The Emotional Growth

Every story is about your hero’s emotional growth. Divide every story into four parts and you get the following plot portions of your story:

Part 1 — Introduce the hero and the hero’s problem

Part 2 — The hero enters a new world and achieves initial success

Part 3 — The hero runs into problems and suffers setbacks

Part 4 — The hero confronts the villain and wins (or loses)

That’s how you structure a story from a plot point of view. This is how you structure a story from an emotional growth point of view:

Part 1 — Your hero has suffered some emotional pain in the past that has put him in a dead end life that’s keeping your hero stuck through fear.

Part 2 — Your hero gets a chance to run away from the pain while learning new skills.

Part 3 — Your hero must reluctantly face the pain from the past and suffers a letdown that seems like a new dead end.

Part 4 — Your hero faces his fear and overcomes the ghosts of his past.

Looking at this emotional growth arc in “Silence of the Lambs,” you can see that Jodie Foster is initially haunted by the screaming of the lambs from her childhood. In the beginning, we know our hero is emotionally damaged but we don’t necessarily know how until it comes out later in the story. However, this emotional damage is what has put our hero in the position he’s in. In Jodie Foster’s case, she’s already in the FBI as a way to compensate for the screaming of the lambs in her nightmares.

Through Hannibal, Jodie Foster learns to confront her fears and initially she appears to achieve a False Victory that allows her to ignore confronting his fears.

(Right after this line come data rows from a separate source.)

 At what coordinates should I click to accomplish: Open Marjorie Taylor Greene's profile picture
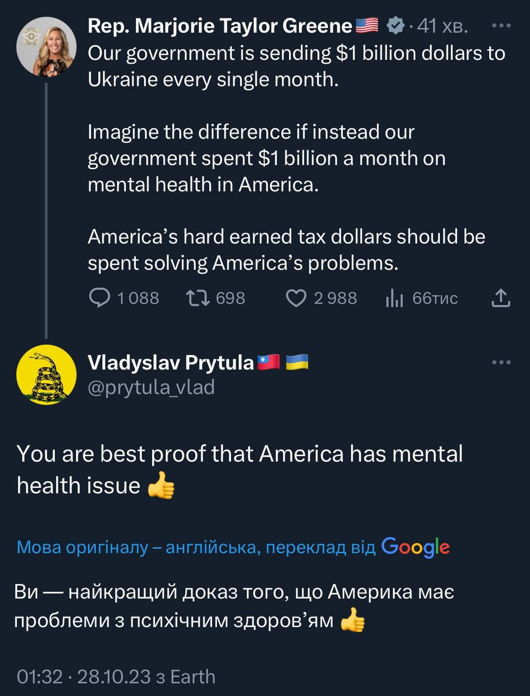pyautogui.click(x=46, y=50)
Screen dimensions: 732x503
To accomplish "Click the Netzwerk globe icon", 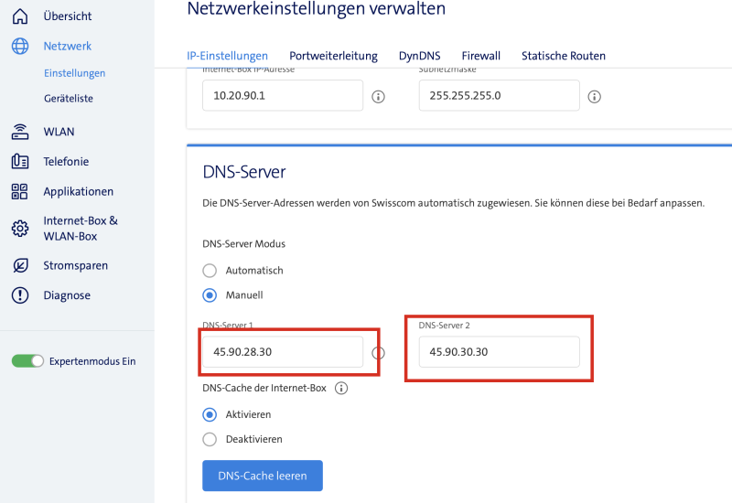I will (x=20, y=46).
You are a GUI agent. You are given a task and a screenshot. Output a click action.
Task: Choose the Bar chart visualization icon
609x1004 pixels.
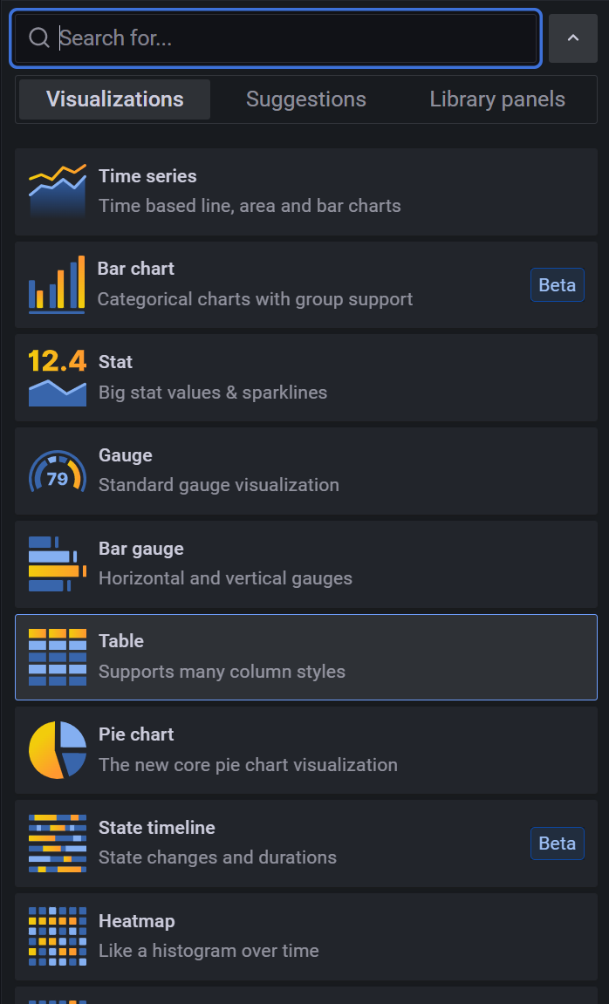(x=57, y=285)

Later as things fall apart, Jodie Foster must face her greatest fears and confront them. In Act III, she does this emotionally and physically by defeating the serial killer.

What we see is the plot. What motivates the plot is the emotional story underneath. Without this emotional undercurrent, the plot makes no sense. With this emotional undercurrent, the plot suddenly seems much richer and deeper.

That’s the reason you need emotional growth in your hero. That’s what separates “Raiders of the Lost Ark” from “Indiana Jones and the Kingdom of the Crystal Skulls.” That’s what separates the original movie like “Die Hard” or “Jaws” from “Die Hard 3” or “Jaws 4.” Take away any emotional growth and you wind up with an empty movie that relies on action, special effects, and meaningless plot twists.

Audiences are pleased when a plot ends, but feel emotionally satisfied when the story ends. In “Rocky,” the plot is to fight Apollo Creed, but the real story is to prove to himself that he’s not a bum. Ironically, Rocky loses to Apollo Creed in the fight, but he succeeds in achieving his story, which is to prove to himself and the world that he’s not a bum.

Essentially, the plot (what you see) provides the path for the hero to solve his or her real problem, which is the story or emotional need. If your hero’s emotional need isn’t clear, the plot is irrelevant. Great movies define the story through the plot. Bad movies just have a plot with no story behind it. Things just happen for the convenience of keeping the story moving. Watch the really bad James Bond movies and you’ll just see a lot of action that has no meaning or relevance other than to keep us entertained through another obstacle.

Now look at your screenplay and decide what the plot is (what happens on the screen) and what the emotional growth is (what motivates your hero). Until you know both of these, your screenplay isn’t complete.